Sometimes, however, it was political problems that led to the founding of a colony. That was certainly the case with Taras in south Italy, which was established by Spartans who had been expelled from the mother-city during the first Messenian War.
What kind of relation was established between the Greek settlers and the indigenous populations is not known, apart from few exceptions. In Sicily, it seems that local inhabitants were rather friendly to Greeks, to judge from the wide adoption of Greek culture in the island. On the other hand, the indigenous tribes of southern Italy were more reluctant to assimilate Greek customs, despite the fact that Etruscan art has been evidently influenced by Greek styles. The fact that many ancient myths place some of the most savage adventures to the west of the Greek world – e.g. in the Odyssey – may reflect the difficulties confronted by the first colonists.

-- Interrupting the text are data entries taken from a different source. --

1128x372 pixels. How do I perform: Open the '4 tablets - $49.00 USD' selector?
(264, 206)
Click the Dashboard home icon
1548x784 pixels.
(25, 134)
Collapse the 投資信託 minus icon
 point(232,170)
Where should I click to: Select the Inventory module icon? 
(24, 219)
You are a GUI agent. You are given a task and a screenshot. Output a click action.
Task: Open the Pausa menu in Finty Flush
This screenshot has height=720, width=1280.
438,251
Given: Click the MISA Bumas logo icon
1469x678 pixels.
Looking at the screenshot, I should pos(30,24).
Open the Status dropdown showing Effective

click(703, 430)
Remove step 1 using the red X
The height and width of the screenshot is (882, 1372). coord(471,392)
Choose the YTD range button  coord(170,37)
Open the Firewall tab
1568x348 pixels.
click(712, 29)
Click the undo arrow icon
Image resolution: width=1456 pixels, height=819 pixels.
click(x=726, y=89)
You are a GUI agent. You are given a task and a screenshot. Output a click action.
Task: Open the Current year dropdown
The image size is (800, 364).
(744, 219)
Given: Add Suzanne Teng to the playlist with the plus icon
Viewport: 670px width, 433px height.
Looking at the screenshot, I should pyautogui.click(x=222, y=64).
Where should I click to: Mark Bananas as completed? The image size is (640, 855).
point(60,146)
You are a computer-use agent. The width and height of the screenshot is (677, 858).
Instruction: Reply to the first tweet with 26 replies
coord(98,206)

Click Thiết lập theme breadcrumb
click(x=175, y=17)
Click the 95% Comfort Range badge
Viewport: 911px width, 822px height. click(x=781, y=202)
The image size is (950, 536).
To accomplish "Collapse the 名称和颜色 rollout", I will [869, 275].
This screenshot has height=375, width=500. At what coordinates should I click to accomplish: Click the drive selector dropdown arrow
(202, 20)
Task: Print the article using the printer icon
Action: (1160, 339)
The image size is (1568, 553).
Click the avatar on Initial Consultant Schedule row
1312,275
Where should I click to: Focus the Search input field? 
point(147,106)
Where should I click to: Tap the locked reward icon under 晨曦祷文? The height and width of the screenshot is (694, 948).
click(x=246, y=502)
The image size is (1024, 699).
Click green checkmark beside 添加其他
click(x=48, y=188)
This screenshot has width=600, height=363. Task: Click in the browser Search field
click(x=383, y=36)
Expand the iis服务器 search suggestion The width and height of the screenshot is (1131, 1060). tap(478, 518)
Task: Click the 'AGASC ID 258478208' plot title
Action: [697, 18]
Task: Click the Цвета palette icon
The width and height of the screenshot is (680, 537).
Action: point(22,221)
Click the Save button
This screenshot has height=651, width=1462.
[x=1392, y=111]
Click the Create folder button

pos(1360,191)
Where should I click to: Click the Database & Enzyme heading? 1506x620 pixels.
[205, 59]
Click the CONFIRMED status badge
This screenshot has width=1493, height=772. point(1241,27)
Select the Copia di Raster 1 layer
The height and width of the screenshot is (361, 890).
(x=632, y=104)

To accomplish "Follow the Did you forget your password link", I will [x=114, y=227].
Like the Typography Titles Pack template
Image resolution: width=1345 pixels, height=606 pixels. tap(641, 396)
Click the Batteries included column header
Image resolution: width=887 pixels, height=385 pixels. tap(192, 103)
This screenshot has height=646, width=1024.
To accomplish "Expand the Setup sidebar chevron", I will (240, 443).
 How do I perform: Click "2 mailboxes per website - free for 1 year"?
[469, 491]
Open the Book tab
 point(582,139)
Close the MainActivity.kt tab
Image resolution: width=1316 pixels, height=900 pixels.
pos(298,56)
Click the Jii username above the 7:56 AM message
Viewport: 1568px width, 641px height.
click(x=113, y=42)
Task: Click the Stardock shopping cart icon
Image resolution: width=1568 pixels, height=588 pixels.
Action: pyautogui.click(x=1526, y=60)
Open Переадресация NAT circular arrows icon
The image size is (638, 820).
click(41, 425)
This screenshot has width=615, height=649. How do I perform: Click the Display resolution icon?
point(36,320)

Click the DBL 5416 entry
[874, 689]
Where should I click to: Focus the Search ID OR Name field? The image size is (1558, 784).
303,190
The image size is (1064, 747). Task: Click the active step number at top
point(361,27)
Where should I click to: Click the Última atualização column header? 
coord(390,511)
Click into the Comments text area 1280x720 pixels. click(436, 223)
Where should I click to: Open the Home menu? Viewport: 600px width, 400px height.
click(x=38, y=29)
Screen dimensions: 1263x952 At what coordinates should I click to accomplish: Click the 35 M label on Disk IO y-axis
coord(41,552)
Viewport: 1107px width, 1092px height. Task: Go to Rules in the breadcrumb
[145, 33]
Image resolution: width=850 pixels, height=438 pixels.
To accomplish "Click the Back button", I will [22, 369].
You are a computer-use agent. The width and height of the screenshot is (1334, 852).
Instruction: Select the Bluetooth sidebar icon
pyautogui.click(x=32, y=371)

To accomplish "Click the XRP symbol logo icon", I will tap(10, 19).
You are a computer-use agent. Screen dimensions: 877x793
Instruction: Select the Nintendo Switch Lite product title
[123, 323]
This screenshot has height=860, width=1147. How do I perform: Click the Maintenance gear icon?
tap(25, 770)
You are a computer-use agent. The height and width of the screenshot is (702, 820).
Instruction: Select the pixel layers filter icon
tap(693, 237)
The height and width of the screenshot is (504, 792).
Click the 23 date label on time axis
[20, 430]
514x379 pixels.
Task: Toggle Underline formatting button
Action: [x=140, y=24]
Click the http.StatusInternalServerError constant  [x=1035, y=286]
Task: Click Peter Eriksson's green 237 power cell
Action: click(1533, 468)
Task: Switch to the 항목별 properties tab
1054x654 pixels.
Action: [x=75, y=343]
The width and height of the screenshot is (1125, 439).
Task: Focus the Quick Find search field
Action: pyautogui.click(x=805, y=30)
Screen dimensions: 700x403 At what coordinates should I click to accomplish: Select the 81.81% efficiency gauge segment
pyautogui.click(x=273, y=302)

Greek colonies retained close relations with their mother-cities and participated regularly in religious festivals and athletic contests organized in the major panhellenic sanctuaries (in fact, a large number of Olympic victors came from Magna Graecia and Sicily). In terms of political organization, the colonies were structured as city-states. However, power only rarely escaped from the strict control of aristocracy, which commanded economy, trade and legislation, not leaving much space for political claims by other social groups. Another reason for the prolonged persistence of aristocratic regimes was that the middle class – the main agent of political change in Archaic Greece – was very restricted in the colonies. Thus, the only social upheavals were caused by influential individuals, who wished to accumulate power and reign as tyrants. Relations among the new city-states were not always harmonious, and adversities or even military conflicts were not uncommon.
The colonies, especially those in Magna Graecia, supported actively Arts and Letters. Prominent intellectuals such as the philosopher Pythagoras (Croton) and the mathematician Archimedes (Syracuse) lived and worked here. Impressive Doric temples were built in the cities of South Italy and Sicily and exquisite marble or bronze statues were offered to local sanctuaries. Vase-painting followed closely developments in Greece and flourished between the 6th and 4th c. BC. Coinage evolved into an elegant form of art.
Cultural and artistic developments came as the result of the prosperity generated mainly by trade. In the Italic peninsula, however, this would eventually bring Greeks into conflict with other trading powers, such as the Phoenicians, the Carthagenians and finally the Romans. The Roman conquest in the mid-2nd c. BC ended the independence of city-states in south Italy and Sicily. A similar fate awaited the rest of Greek colonies in the following decades, as Romans advanced eastwards, occupying territories that in 31 BC were incorporated into the newborn Roman Empire.